Ал. Ник., с первых же рассказов Чехова, появившихся на страницах «Нового времени» 3, сделавшийся его горячим почитателем, с нетерпением ожидал появления в Петербурге самого автора. Чехов же почему-то предпочел явиться первый раз к маститому поэту вместе со мной, как с давним приятелем А. Н., и всю дорогу от гостиницы до квартиры Плещеева сильно волновался...
Чехов удивительно умел владеть собой, и это чуть ли не единственный случай на моей памяти, когда я его видел таким; видимо, он чуял, что через скромный плещеевский порог ему отмыкалась заветная дверь в большую литературу.
Алексей Николаевич, при входе Чехова, пришел в некоторое трогательное замешательство.
Антон Павлович, наконец-то! Ну, вот, как я рад...
Антон Павлович на радушный прием полусконфуженно
пробормотал какую-то любезность. Мы сели. Как теперь помню, Плещеев, для начала разговора, осведомился у Чехова об одном общем московском знакомом. Чехов чуть- чуть улыбнулся и обронил по адресу московского знакомого добродушное, но чрезвычайно меткое замечание, заставившее нас рассмеяться... И вот, не прошло получаса, как милейший А. Н. был у Чехова в полном «душевном плену» и волновался в свою очередь, тогда как Чехов быстро вошел в свое обычное философски-юмористическое настроение. Загляни кто-нибудь случайно тогда в кабинет Плещеева, он наверное бы подумал, что беседуют давние близкие друзья... и ни за что бы не поверил, что один из трех был совсем новый, приезжий гость. Да, явился Чехов к Плещееву почти чужим человеком, а вышел от него закадычным приятелем...

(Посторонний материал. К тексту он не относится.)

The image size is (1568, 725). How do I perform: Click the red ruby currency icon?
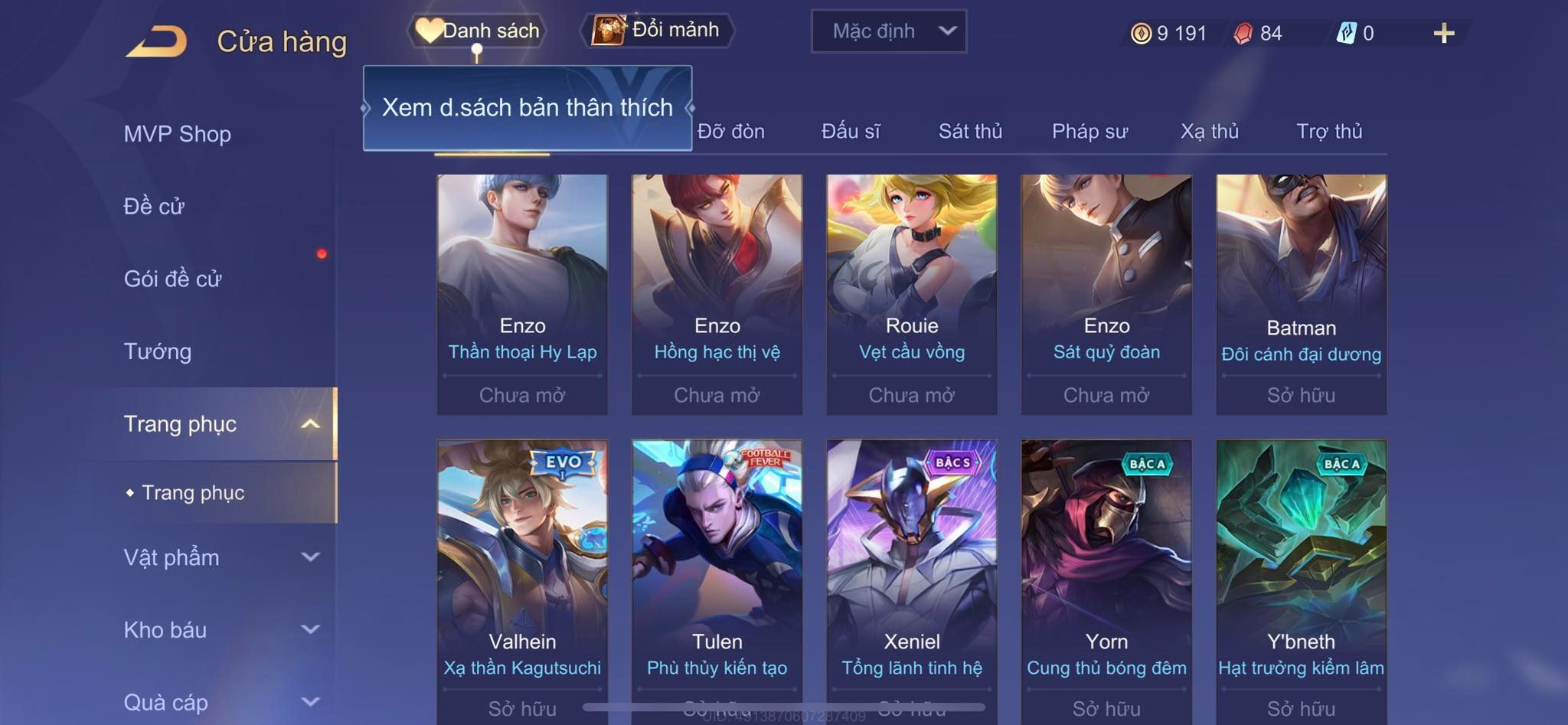pos(1243,33)
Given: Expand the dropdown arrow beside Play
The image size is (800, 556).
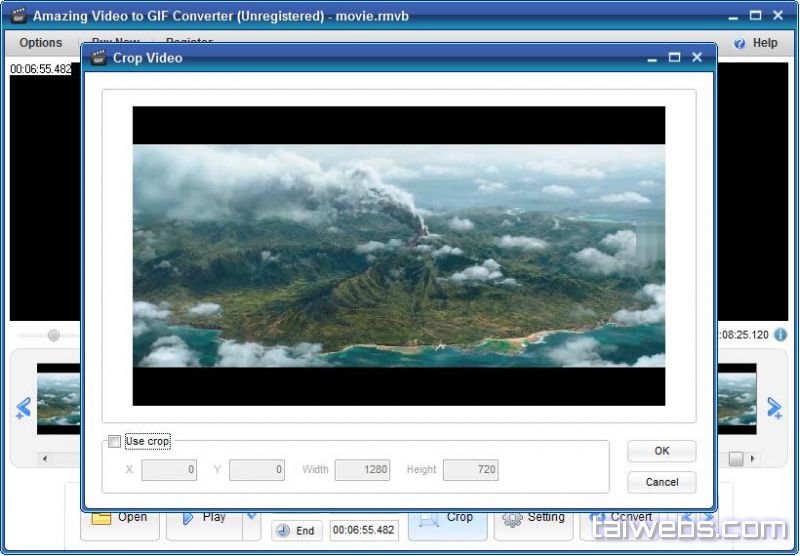Looking at the screenshot, I should (x=251, y=518).
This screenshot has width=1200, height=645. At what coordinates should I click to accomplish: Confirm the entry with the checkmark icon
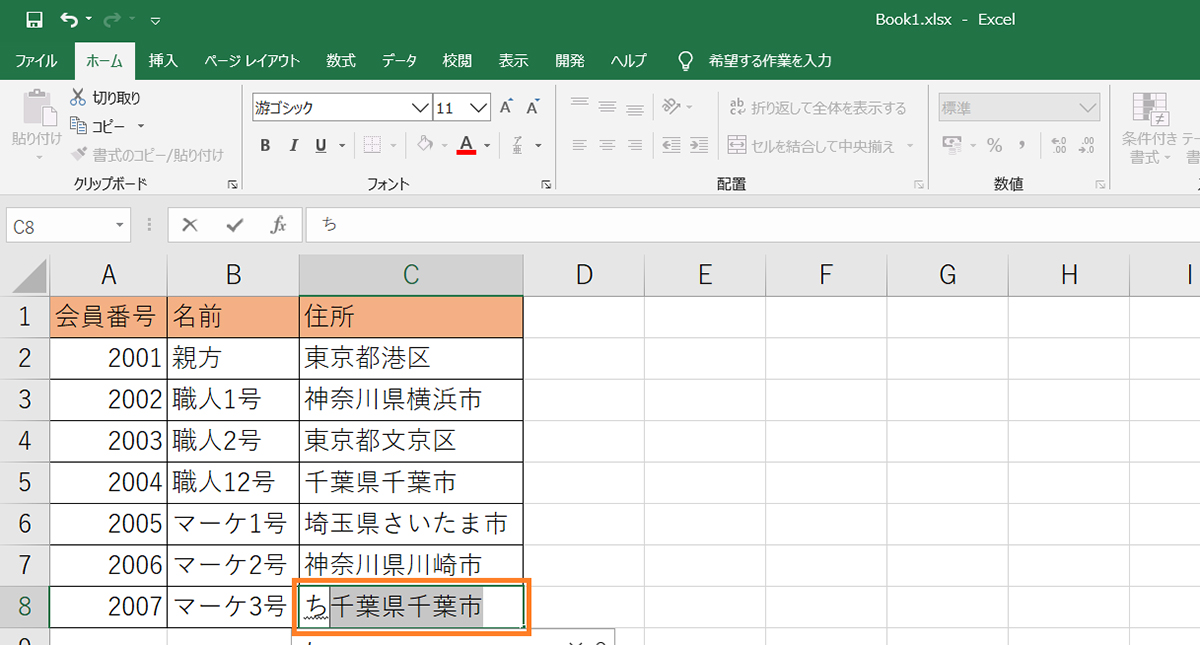click(234, 226)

В этот первый приезд Чехова в Петербург редкий день что не приходилось с ним видеться: то мы виделись у Плещеева или у А. С. Суворина, то сходились, заранее сговорившись, в театре, то засиживались за поздним ужином у Палкина или в «Малом Ярославце»; несколько раз он был у меня, несмотря на то, что я тогда жил очень далеко от центра города — на Петербургской стороне...
Экое, подумаешь, славное время было!.. Даже выражение «знакомство с Чеховым» как-то сюда не укладывается — вернее было бы назвать тогдашнее настроение — «опьянение Чеховым»... опьянение его талантом, умом, юмором, всей его личностью, чуждой фразы и мелочной условности. И я ли один, спрашивается, испытал это чувство? В большей или меньшей степени его переживали все соприкасавшиеся тогда с Чеховым... А кого только не перебывало тогда в его узеньком полутемном номерке гостиницы «Москва», начиная с маститых литературных знаменитостей и кончая неведомыми юными дебютантами? Этот месяц его пребывания в Петербурге 4 вышел словно «медовый месяц» чеховской славы, и сам Чехов заметно был захвачен искренним радушием, теснившим его со всех сторон. Отличавшийся чисто хохлацкой замкнутостью, Чехов в этот раз, против воли, сбивался со своего основного сдержанного тона и распахивался подчас с юношеской беззаботностью.